Yield on divisions of Account B is earned from the increase in net asset value
of shares of the Series in which the Division invests and from dividends
declared and paid by the Series, which are automatically reinvested in shares of
the Series.  Yield on the Global Account is earned from the increase in asset
value of shares of the securities in which the Global Account invests.

                                     4

<PAGE>


SEC STANDARD AVERAGE ANNUAL TOTAL RETURN FOR NON-MONEY MARKET DIVISIONS
Quotations of average annual total return for any division will be expressed in
terms of the average annual compounded rate of return of a hypothetical
investment in a contract over a period of one, five and 10 years (or, if less,
up to the life of the division), calculated pursuant to the formula:

                      P(1+T)to the power of n=ERV

         Where:
              (1)  [P] equals a hypothetical initial premium payment of $1,000
              (2)  [T] equals an average annual total return
              (3)  [n] equals the number of years
              (4)  [ERV] equals the ending redeemable value of a hypothetical
                   $1,000 initial premium payment made at the beginning of the
                   period (or fractional portion thereof)

All total return figures reflect the deduction of the maximum sales load, the
administrative charges, and the mortality and expense risk charges.  The SEC
requires that an assumption be made that the contract owner surrenders the
entire contract at the end of the one, five and 10 year periods (or, if less, up
to the life of the security) for which performance is required to be calculated.

**Recorded data**

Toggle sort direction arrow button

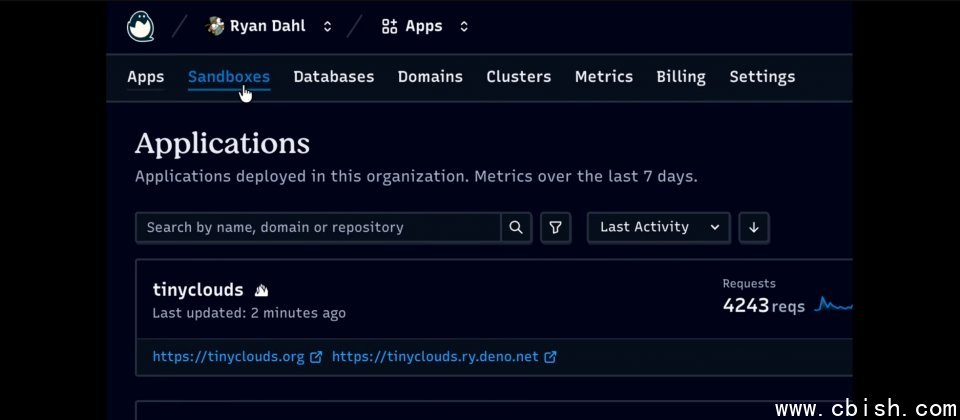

**Goals**
a. Please answer these from the yield and total return text:
(i) In the formula, what does [P] equal?
(ii) How is yield on the Global Account earned?
(iii) What does the SEC require be assumed about the contract owner?
b. Copy out the stretch of the yield and total return text from "Yield on divisions" through "Global Account invests.".
c. Summarize the yield and total return text in two sentences.

**Answers for the exercise**
a.
(i) A hypothetical initial premium payment of $1,000.
(ii) From the increase in asset value of shares of the securities in which the Global Account invests.
(iii) That the contract owner surrenders the entire contract at the end of the one, five and 10 year periods (or, if less, up to the life of the security).

b.
Yield on divisions of Account B is earned from the increase in net asset value
of shares of the Series in which the Division invests and from dividends
declared and paid by the Series, which are automatically reinvested in shares of
the Series.  Yield on the Global Account is earned from the increase in asset
value of shares of the securities in which the Global Account invests.

c. Yield on Account B divisions comes from increases in the net asset value of Series shares and from Series dividends reinvested in those shares, while Global Account yield comes from increases in the asset value of the securities it invests in. Average annual total return for non-money market divisions is calculated over one, five and 10 years with the formula P(1+T) to the power of n=ERV, reflecting the maximum sales load, administrative charges, and mortality and expense risk charges, and assuming the contract is surrendered at the end of each period.